The most (in)famous of the ‘IG Lives’ as they’ve been dubbed has to be rapper Tory Lanez “Quarantine Radio”, where he invites all types of eccentric characters onto his live to showcase how they’re dealing with their lives being brought to a halt (some admittedly more eccentric that others). A very diverse spectrum of individuals has graced the Quarantine Radio waves since it came to being, from famous faces like Wiz Khalifa and Drake’s record-shattering feature, to the occasional exuberant fan with a naughty predisposition. Quarantine Radio has shown that our appetite for excitement and entertainment is still ravenous especially in our isolation, and has inspired artistes that were otherwise reluctant to let more of their fans into their lives to reconsider. Every week seems to bring with it numerous live performances from an array of musicians & Q’n’A sessions by well-known & high profile individuals.
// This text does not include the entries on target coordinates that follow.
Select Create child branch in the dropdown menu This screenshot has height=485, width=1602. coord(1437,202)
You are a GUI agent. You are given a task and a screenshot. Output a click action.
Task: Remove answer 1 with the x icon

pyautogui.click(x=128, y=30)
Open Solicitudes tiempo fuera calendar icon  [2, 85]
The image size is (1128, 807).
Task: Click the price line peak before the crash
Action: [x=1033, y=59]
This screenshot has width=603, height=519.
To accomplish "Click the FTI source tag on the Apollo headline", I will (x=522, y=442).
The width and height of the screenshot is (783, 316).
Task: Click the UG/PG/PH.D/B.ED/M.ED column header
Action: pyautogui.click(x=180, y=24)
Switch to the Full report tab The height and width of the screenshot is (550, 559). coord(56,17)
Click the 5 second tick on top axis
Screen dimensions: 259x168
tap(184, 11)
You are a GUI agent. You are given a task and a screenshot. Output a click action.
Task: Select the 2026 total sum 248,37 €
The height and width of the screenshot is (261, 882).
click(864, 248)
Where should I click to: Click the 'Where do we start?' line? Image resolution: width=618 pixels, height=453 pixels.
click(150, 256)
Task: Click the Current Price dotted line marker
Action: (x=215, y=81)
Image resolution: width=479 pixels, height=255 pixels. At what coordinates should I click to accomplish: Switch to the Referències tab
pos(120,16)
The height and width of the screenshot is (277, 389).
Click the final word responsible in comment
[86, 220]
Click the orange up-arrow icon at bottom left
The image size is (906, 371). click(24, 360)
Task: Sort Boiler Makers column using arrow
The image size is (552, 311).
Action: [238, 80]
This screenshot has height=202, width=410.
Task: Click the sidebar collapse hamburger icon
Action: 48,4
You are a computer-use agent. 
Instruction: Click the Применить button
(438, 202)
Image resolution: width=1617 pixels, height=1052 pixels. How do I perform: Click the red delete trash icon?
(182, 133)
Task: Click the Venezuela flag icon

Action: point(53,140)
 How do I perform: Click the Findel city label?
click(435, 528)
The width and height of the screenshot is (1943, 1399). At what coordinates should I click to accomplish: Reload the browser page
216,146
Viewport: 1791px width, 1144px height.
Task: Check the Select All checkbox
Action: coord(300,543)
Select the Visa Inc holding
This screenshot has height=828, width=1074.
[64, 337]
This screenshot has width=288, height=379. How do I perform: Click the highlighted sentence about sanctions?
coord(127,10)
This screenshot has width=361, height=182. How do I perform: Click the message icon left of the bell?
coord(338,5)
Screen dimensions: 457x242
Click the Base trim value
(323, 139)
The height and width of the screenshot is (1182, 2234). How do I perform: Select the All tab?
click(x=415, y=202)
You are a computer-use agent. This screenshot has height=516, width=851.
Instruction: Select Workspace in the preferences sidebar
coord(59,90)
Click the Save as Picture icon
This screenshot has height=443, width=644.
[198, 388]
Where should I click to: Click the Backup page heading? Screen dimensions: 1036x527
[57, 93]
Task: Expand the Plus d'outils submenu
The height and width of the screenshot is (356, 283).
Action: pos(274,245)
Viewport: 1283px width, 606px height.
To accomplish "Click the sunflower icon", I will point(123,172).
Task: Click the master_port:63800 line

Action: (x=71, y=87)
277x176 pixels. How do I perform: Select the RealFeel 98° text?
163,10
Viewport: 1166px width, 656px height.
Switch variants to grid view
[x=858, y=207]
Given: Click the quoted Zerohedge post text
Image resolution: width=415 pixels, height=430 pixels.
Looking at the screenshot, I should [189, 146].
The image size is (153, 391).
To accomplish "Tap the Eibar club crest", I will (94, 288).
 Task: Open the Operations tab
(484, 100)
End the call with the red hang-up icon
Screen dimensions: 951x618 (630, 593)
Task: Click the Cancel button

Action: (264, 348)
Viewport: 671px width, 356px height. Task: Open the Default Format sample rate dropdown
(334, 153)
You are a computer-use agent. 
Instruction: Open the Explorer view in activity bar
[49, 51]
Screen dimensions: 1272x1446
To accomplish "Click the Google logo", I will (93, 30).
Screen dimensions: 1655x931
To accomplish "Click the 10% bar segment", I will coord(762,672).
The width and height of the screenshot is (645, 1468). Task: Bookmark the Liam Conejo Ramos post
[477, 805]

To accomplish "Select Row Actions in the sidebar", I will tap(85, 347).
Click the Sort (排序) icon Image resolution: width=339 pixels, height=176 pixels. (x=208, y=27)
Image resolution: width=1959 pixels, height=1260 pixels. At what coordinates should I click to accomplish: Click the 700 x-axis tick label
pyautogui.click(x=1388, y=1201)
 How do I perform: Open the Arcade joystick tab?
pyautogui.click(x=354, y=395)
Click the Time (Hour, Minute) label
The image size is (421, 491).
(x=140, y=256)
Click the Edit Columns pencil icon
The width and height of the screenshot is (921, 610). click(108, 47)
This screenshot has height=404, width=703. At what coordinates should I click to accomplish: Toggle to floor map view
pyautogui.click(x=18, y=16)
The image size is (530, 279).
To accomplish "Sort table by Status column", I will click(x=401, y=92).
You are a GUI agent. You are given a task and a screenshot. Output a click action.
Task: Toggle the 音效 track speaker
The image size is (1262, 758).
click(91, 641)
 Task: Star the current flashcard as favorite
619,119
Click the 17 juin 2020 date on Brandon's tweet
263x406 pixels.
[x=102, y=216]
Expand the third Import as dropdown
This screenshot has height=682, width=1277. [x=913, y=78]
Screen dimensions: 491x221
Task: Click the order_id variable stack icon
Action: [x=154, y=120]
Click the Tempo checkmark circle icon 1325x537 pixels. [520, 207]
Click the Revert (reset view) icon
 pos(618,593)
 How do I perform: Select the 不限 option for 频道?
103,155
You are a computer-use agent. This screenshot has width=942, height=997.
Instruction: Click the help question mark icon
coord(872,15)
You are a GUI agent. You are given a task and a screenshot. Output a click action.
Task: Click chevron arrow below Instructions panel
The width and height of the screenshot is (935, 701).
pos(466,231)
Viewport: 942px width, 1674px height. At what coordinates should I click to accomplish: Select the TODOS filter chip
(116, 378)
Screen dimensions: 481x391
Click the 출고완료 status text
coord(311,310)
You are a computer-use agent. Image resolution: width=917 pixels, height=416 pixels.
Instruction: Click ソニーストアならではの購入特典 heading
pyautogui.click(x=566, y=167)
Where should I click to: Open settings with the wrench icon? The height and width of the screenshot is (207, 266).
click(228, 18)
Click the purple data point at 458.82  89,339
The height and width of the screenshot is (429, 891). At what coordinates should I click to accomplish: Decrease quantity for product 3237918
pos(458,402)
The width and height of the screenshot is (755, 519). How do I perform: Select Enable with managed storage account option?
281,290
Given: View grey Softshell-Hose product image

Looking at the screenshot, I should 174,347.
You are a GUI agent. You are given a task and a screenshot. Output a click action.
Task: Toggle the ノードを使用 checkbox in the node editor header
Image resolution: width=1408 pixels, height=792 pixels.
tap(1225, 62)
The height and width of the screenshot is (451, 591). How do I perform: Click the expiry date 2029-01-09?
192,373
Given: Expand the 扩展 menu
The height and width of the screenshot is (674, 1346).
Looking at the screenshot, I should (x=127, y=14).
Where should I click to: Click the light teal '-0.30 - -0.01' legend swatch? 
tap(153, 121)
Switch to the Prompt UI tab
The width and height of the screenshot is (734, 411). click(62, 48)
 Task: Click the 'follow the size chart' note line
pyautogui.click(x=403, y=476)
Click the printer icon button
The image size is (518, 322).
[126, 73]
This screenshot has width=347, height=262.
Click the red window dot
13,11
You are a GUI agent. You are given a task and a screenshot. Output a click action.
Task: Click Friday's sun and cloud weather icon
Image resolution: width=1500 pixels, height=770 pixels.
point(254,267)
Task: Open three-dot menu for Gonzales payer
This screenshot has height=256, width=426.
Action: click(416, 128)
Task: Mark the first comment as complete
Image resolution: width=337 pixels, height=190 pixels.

Global television networks have also accordingly adapted to these new conditions, with some of their shows already conducting on-net interviews with their target guest demographics.
Content creation in general has seen a spike across the globe, the highlight reel brought to us in full 4K on the fairly new TikTok platform where #challenges have become a global sensation and a chance for the ordinary user to glam up or show off in whatever fashion they see fit. The Youtuber population grows steadily every day and gives us fresh new perspectives one wouldn’t have expected under the normal status quo. And yet all roads seem to lead back to Instagram as the core of it all: the congregation of all the relevant social influencers, a perfect mix of social interaction, business, and content creation. Instagram has not only been positioned as a hub of global activity by the powers that be, it has created for itself a self-sustaining & constantly evolving ecosystem that could very well give the world the blueprints to its first ever concert-streaming platform. What a time to be alive indeed.